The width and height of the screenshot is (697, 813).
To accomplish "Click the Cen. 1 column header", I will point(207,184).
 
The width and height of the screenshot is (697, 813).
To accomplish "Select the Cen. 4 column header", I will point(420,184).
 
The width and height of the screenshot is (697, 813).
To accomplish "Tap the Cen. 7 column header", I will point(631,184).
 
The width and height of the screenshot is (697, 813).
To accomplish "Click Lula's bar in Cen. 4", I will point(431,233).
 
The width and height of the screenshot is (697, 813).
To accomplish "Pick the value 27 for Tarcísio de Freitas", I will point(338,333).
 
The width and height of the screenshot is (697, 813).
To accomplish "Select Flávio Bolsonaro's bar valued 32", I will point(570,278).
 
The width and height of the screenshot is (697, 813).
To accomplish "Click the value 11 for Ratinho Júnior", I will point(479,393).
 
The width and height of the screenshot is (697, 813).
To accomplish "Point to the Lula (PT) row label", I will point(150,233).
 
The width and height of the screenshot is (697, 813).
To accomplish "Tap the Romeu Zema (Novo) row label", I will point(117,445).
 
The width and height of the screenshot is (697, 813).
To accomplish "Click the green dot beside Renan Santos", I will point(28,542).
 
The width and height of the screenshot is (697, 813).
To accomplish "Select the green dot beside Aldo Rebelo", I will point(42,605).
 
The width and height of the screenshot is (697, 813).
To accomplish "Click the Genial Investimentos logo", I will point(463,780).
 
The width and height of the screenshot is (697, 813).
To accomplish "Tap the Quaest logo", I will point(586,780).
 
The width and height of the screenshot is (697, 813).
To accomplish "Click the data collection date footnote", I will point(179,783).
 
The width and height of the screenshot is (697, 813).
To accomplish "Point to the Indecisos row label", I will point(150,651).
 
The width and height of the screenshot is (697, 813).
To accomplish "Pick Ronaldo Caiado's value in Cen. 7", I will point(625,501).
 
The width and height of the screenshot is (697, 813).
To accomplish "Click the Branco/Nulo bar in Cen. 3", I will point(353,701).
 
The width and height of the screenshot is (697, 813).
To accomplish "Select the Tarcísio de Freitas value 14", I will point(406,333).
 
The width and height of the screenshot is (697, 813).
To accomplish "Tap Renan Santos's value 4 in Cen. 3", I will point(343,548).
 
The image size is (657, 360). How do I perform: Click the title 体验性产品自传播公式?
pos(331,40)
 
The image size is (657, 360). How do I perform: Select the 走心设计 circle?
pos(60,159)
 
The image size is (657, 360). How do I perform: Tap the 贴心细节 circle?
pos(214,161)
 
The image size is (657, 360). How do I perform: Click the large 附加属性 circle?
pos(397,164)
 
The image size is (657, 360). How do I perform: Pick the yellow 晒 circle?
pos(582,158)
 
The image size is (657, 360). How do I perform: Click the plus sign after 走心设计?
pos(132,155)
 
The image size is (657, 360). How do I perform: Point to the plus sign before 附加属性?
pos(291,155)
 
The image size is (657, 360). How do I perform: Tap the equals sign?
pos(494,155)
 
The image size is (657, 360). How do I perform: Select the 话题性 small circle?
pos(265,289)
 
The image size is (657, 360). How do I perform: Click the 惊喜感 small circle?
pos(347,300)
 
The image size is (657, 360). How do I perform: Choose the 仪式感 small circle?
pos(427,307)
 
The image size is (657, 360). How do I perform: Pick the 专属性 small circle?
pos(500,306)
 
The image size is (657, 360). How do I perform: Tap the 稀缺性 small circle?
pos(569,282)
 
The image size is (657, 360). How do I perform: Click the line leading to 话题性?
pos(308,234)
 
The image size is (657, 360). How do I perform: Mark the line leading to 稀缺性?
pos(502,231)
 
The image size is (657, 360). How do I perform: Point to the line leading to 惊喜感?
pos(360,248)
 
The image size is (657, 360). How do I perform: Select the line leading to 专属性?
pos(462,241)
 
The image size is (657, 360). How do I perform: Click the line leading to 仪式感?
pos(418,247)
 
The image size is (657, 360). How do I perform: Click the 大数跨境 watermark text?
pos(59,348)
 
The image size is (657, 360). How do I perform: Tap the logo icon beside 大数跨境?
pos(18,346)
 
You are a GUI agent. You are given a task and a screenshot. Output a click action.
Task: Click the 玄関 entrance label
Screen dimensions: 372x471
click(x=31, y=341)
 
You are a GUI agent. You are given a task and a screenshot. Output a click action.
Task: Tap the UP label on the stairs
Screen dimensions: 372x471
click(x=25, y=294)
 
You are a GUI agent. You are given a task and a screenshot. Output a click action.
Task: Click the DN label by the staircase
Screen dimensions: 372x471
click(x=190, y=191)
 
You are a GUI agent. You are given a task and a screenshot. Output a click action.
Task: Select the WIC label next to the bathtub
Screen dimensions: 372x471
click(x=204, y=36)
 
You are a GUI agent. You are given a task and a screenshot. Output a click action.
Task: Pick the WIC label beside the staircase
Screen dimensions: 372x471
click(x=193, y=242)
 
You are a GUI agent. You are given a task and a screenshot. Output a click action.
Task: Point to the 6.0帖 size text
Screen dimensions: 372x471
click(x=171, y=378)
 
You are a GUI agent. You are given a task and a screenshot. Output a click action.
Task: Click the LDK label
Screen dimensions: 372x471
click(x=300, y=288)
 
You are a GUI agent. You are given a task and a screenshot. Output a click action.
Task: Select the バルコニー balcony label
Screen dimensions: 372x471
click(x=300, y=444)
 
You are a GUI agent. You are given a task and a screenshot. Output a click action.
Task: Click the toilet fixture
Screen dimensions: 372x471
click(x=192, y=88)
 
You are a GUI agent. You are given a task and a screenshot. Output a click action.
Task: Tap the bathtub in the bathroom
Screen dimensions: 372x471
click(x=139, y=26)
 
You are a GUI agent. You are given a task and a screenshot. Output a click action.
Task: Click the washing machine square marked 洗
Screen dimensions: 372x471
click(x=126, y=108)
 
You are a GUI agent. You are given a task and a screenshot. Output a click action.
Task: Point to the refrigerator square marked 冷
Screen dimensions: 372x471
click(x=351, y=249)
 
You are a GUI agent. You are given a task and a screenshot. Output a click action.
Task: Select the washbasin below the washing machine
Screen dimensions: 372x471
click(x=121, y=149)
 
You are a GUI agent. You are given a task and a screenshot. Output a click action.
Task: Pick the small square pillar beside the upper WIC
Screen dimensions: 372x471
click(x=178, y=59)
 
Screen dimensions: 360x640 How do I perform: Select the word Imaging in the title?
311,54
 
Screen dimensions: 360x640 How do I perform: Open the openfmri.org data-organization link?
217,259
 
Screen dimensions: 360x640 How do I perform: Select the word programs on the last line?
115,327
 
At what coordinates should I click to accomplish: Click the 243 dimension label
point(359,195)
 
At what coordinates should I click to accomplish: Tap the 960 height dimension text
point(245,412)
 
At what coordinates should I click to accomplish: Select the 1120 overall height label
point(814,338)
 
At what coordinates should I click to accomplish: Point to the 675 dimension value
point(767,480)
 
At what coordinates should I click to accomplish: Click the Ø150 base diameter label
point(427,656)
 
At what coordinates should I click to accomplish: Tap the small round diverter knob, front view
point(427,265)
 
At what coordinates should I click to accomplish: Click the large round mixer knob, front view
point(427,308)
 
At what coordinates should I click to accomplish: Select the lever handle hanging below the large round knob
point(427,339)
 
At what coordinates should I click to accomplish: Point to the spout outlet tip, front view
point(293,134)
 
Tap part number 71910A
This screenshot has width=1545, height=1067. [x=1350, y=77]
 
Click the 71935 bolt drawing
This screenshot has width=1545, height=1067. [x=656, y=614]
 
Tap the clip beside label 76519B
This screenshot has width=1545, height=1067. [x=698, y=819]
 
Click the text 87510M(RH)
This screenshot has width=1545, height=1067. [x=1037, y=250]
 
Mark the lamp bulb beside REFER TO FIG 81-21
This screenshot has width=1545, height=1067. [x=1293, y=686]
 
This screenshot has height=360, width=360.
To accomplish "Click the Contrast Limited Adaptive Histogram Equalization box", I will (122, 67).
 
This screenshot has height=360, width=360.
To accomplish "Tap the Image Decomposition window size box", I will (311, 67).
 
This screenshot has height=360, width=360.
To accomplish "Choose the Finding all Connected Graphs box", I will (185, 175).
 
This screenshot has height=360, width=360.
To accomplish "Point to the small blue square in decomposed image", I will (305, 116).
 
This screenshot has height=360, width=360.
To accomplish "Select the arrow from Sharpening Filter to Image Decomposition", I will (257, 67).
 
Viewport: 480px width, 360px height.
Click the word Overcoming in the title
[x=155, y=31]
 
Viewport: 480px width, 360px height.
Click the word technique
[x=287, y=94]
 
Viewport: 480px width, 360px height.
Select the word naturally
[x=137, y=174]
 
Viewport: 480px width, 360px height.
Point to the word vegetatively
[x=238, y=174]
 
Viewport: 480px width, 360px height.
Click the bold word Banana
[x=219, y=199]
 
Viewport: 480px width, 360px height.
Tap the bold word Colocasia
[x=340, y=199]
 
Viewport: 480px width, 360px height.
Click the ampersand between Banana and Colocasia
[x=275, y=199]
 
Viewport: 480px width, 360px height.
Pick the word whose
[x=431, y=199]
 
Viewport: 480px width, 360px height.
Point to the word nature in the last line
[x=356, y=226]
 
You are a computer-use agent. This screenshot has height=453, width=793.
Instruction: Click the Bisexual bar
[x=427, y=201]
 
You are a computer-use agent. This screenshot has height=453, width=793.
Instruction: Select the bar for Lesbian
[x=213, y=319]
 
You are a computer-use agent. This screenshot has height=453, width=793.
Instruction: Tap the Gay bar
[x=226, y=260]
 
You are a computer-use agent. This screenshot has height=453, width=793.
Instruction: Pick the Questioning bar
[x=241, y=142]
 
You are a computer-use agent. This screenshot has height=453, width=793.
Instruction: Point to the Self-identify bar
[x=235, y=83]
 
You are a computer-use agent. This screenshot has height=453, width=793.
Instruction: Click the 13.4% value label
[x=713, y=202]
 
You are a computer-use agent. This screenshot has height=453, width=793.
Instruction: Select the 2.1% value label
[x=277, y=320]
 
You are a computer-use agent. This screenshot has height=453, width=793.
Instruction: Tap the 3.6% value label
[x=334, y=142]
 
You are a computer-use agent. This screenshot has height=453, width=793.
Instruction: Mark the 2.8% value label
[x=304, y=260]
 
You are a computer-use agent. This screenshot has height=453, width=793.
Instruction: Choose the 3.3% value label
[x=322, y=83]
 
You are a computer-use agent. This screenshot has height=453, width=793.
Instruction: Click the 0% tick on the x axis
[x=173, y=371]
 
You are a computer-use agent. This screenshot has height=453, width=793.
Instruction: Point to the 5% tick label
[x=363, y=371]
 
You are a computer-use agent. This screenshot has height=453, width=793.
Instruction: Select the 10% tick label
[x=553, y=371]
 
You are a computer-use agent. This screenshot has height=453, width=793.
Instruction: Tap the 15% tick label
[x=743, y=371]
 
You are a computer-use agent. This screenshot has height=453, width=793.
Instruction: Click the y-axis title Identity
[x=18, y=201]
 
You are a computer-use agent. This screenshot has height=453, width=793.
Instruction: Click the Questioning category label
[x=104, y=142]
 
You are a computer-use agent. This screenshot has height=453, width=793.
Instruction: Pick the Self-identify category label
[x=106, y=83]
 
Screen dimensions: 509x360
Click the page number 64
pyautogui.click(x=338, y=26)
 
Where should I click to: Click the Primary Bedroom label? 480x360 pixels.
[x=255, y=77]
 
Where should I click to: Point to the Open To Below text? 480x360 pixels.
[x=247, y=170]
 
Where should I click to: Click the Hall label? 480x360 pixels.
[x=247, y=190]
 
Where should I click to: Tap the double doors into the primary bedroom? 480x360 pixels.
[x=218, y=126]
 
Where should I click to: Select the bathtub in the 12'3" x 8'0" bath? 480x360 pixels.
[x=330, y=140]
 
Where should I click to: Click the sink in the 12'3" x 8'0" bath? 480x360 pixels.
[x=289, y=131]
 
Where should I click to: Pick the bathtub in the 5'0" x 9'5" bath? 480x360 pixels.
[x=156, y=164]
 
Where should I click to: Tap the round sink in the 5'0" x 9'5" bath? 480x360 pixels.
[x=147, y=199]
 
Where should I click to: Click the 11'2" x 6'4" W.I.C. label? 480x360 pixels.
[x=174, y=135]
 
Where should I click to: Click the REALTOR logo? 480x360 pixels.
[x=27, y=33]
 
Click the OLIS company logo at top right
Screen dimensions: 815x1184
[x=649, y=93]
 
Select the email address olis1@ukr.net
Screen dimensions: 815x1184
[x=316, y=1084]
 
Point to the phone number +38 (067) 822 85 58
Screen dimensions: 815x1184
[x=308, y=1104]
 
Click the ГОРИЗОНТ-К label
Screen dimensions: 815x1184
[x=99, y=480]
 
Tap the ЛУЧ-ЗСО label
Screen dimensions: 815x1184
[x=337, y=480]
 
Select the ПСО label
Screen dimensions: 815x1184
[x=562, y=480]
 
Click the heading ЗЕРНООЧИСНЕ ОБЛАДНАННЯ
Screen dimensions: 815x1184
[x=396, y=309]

OBJECTIVE: Please repeat the material above word for word, from its first line up to and including the line that contains "I will point(150,651).".

OUTPUT OF THE TASK:
The width and height of the screenshot is (697, 813).
To accomplish "Click the Cen. 1 column header", I will point(207,184).
 
The width and height of the screenshot is (697, 813).
To accomplish "Select the Cen. 4 column header", I will point(420,184).
 
The width and height of the screenshot is (697, 813).
To accomplish "Tap the Cen. 7 column header", I will point(631,184).
 
The width and height of the screenshot is (697, 813).
To accomplish "Click Lula's bar in Cen. 4", I will point(431,233).
 
The width and height of the screenshot is (697, 813).
To accomplish "Pick the value 27 for Tarcísio de Freitas", I will point(338,333).
 
The width and height of the screenshot is (697, 813).
To accomplish "Select Flávio Bolsonaro's bar valued 32", I will point(570,278).
 
The width and height of the screenshot is (697, 813).
To accomplish "Click the value 11 for Ratinho Júnior", I will point(479,393).
 
The width and height of the screenshot is (697, 813).
To accomplish "Point to the Lula (PT) row label", I will point(150,233).
 
The width and height of the screenshot is (697, 813).
To accomplish "Tap the Romeu Zema (Novo) row label", I will point(117,445).
 
The width and height of the screenshot is (697, 813).
To accomplish "Click the green dot beside Renan Santos", I will point(28,542).
 
The width and height of the screenshot is (697, 813).
To accomplish "Select the green dot beside Aldo Rebelo", I will point(42,605).
 
The width and height of the screenshot is (697, 813).
To accomplish "Click the Genial Investimentos logo", I will point(463,780).
 
The width and height of the screenshot is (697, 813).
To accomplish "Tap the Quaest logo", I will point(586,780).
 
The width and height of the screenshot is (697, 813).
To accomplish "Click the data collection date footnote", I will point(179,783).
 
The width and height of the screenshot is (697, 813).
To accomplish "Point to the Indecisos row label", I will point(150,651).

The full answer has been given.